Glycemic Index eating
27 June 2006 by livingrainbowcolor
The long term results of my low GI lunch are as follows.
I stayed full but not stuffed all afternoon. No desire for a snack - did not even eat my banana. When I got home, I ate less for dinner than usual.
Most of this I attribute to the low GI meal, primarily because it was larger than average for me. It was a very satisfying meal, and was my main meal of the day. Dinner ended up being leftover frozen lasagna (a small portion my daughter did not want to eat), and a small dish of ice cream.
Both were eaten as much out of stress as out of pure hunger. The teleconference in the afternoon was to introduce me to my new boss, my 8th boss in 4 years. Since I’ve got so much experience in new bosses, that wasn’t strictly my stressor. Rather, I am also now working at a new level, because this boss is a senior manager and reports into an executive. The atmosphere is different here. There’s more visibility, which is good. The previous organizational plan would have put me in a low visibility, low access place. Now the new boss has just 3 objectives, and my work can bring the high glory results for him. Note I said for him, because I have no illusions that it will do much for me. There’s even a chance that I will be slotted into working for someone underneath him, rather than having the autonomy gained by reporting directly to him. Bosses tend to like me for my results, but not for my opinions.

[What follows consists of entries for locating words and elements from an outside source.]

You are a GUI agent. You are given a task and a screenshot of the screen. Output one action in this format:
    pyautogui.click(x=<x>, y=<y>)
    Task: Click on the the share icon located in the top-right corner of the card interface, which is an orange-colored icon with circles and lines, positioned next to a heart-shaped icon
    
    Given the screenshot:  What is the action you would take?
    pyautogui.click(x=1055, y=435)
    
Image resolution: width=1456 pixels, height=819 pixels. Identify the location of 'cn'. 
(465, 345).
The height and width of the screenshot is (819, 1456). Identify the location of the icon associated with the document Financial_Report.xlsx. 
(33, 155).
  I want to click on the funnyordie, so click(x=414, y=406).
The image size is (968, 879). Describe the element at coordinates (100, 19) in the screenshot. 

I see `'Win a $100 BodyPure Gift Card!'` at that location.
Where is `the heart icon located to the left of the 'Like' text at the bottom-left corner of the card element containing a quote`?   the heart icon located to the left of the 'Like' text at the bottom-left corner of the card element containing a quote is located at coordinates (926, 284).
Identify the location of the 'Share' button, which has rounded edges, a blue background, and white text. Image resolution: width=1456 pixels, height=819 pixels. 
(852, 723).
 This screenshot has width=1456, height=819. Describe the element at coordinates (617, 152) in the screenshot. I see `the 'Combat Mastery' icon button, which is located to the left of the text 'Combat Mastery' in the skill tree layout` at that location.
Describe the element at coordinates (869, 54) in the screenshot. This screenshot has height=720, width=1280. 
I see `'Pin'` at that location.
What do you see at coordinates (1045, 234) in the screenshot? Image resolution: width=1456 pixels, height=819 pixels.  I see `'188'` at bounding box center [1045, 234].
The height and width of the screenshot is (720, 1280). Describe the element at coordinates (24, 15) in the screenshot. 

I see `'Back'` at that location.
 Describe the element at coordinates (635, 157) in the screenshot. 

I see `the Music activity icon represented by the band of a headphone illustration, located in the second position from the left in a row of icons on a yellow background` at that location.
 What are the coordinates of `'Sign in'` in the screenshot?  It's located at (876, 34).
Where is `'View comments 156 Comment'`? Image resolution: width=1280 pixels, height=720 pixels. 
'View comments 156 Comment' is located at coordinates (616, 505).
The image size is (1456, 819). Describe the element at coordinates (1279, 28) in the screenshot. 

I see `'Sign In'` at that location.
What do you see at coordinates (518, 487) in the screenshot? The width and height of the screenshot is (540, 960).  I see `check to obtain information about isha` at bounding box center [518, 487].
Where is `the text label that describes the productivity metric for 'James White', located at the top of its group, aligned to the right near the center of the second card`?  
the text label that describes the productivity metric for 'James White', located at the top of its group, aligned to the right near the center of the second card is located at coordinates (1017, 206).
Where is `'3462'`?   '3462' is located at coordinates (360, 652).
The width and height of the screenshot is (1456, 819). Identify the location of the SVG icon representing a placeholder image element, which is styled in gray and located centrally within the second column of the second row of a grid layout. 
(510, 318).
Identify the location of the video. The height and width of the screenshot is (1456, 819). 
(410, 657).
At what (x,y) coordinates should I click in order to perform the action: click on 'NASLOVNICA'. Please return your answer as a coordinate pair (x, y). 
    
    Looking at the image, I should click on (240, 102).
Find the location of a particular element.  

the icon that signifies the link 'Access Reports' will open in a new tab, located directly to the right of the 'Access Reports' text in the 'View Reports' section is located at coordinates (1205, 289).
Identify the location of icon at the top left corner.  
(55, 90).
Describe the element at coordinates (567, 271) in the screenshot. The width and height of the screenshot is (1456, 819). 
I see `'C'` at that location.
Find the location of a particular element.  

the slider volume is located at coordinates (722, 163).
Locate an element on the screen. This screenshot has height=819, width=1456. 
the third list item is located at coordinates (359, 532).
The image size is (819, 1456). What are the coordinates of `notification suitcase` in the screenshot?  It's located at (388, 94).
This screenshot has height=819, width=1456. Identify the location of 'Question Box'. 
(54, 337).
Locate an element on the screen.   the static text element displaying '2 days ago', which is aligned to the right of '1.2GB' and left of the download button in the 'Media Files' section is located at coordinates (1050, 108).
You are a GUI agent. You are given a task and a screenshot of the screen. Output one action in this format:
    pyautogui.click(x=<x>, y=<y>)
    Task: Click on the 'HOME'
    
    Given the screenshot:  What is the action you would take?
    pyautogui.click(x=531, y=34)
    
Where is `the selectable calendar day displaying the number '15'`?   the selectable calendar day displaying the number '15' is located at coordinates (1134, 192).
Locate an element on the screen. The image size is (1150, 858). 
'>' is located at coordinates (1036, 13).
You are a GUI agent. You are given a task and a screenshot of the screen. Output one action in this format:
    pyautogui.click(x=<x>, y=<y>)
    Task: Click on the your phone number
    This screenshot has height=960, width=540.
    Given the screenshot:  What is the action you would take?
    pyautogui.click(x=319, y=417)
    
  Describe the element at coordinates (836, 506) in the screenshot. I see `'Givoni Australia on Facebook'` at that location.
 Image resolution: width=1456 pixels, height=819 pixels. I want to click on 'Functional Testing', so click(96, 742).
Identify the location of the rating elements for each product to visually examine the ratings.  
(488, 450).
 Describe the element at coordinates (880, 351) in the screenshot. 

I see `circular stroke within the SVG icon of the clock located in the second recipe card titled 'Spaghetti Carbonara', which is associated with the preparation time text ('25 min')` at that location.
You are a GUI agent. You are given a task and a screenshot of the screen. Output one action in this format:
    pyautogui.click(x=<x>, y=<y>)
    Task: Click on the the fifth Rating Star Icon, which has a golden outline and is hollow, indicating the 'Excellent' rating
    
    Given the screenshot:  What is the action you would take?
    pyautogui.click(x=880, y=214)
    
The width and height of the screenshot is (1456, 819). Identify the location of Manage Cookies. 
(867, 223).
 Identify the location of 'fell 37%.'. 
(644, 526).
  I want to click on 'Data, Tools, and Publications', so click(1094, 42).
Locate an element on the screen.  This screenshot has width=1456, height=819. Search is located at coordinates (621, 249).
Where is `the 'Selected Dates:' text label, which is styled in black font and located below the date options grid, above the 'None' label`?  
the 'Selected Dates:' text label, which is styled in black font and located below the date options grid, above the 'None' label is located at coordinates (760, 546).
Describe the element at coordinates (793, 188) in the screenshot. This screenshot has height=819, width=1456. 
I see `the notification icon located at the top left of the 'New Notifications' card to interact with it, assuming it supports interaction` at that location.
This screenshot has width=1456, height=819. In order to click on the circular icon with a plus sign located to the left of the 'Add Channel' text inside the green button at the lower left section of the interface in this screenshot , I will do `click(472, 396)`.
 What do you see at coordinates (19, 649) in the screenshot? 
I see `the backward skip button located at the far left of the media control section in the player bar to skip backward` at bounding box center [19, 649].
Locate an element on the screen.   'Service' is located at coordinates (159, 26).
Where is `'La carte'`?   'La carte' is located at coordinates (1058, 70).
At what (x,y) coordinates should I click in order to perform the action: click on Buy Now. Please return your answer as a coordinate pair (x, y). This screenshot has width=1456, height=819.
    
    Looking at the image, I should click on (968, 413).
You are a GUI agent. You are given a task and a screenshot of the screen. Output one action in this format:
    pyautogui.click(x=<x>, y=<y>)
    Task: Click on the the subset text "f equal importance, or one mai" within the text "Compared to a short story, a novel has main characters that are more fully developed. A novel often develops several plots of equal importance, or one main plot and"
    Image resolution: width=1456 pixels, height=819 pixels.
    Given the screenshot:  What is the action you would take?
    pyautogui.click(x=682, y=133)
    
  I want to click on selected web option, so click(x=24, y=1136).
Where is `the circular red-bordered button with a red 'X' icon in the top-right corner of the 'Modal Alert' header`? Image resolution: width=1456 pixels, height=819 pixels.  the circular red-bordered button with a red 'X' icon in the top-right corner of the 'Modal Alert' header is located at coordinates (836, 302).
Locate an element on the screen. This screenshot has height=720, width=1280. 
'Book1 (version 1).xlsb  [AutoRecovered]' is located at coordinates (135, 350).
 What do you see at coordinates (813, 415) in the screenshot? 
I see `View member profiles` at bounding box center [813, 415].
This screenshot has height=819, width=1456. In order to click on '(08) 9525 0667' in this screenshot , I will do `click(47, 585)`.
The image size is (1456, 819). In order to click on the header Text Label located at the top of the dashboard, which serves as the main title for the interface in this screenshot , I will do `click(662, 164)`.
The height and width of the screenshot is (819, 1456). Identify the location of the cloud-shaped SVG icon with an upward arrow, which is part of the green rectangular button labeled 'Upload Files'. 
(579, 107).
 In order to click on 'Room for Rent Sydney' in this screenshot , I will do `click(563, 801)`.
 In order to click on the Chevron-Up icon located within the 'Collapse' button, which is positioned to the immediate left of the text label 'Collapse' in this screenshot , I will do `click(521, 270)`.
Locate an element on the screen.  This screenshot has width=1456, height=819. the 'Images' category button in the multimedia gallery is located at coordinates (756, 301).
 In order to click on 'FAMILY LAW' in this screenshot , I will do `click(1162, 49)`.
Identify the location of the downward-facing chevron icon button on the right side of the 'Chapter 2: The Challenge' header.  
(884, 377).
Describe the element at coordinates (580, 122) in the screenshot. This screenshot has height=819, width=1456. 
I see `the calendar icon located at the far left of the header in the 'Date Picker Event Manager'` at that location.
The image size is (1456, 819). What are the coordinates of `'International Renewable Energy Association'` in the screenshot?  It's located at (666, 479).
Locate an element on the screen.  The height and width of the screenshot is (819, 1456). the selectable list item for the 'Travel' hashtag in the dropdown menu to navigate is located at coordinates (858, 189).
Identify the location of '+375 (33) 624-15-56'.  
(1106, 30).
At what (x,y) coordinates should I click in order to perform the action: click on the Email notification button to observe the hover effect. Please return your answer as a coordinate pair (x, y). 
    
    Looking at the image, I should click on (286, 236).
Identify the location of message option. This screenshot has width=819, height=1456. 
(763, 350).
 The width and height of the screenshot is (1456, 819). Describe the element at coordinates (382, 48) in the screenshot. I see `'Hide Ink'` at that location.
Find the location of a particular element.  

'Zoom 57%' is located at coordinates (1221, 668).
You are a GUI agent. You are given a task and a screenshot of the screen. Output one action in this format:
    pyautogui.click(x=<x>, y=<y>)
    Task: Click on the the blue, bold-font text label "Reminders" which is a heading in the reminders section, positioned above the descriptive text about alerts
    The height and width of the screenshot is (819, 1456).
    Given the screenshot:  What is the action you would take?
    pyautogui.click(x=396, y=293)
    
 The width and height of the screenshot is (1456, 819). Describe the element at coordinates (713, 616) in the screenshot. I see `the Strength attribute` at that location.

Back to low GI eating. What I think I learned yesterday is that I still eat a lot of calories. By the time I added up chicken breast at 200, chutney at 70, potatoes at 100, salad and veggies and dressing at 80, and ice cream at 180, that’s a 630 calorie meal. Add a good breakfast, with milk and bagel, and another 400 for dinner, and you’ve got a 2000 calorie day. I wonder how much my metabolism really uses. I’ve got to remind myself that I have to eat, because weight loss only happens when you do keep the metabolism out of shut-down mode, and that my primary goal is to not re-enter the mindless binge world. Getting my thoughts in control is the key to success here.